Below are some records. Return exactly the lines from the one with "For every named target in this 283×2576" to the one with "36 (187, 2404)", and nothing else.

=== Records supplied ===
BEGIN

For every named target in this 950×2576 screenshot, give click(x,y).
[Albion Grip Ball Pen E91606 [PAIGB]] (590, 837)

END
BEGIN

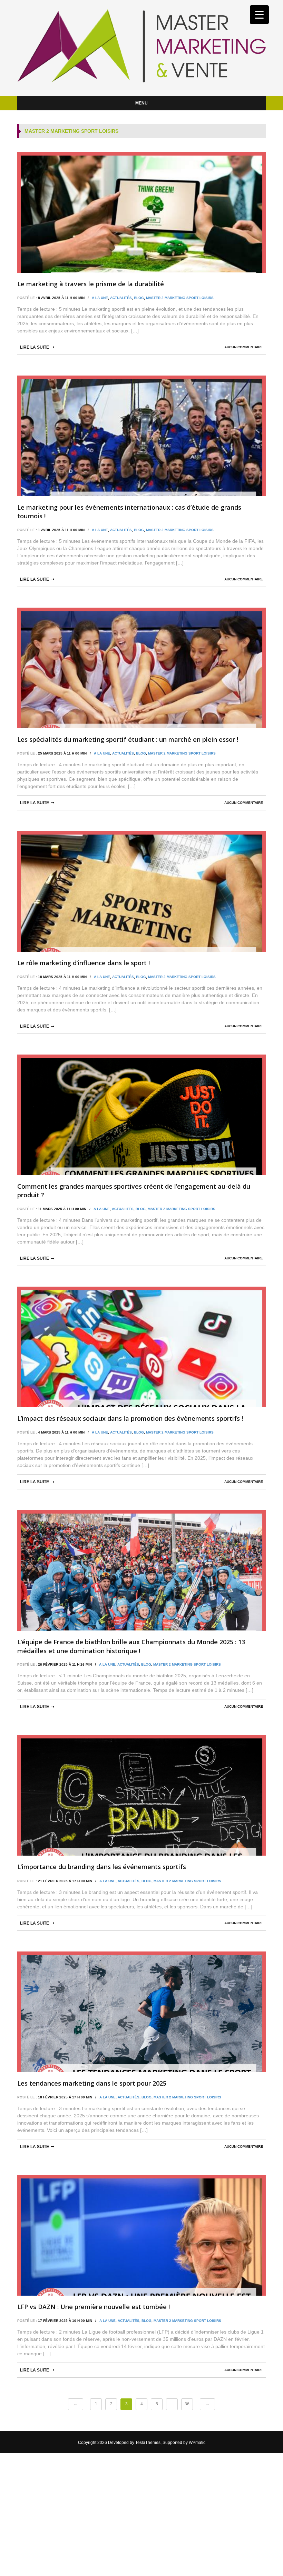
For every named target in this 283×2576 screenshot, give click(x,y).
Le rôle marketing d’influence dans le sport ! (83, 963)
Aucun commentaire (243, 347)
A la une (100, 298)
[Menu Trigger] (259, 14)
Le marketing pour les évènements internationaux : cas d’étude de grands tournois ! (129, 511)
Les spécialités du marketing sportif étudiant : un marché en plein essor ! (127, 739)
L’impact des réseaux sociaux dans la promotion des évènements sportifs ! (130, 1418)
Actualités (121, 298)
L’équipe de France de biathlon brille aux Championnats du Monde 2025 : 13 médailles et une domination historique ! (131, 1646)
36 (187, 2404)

END

=== The completed task ===
For every named target in this 283×2576 screenshot, give click(x,y).
Le rôle marketing d’influence dans le sport ! (83, 963)
Aucun commentaire (243, 347)
A la une (100, 298)
[Menu Trigger] (259, 14)
Le marketing pour les évènements internationaux : cas d’étude de grands tournois ! (129, 511)
Les spécialités du marketing sportif étudiant : un marché en plein essor ! (127, 739)
L’impact des réseaux sociaux dans la promotion des évènements sportifs ! (130, 1418)
Actualités (121, 298)
L’équipe de France de biathlon brille aux Championnats du Monde 2025 : 13 médailles et une domination historique ! (131, 1646)
36 (187, 2404)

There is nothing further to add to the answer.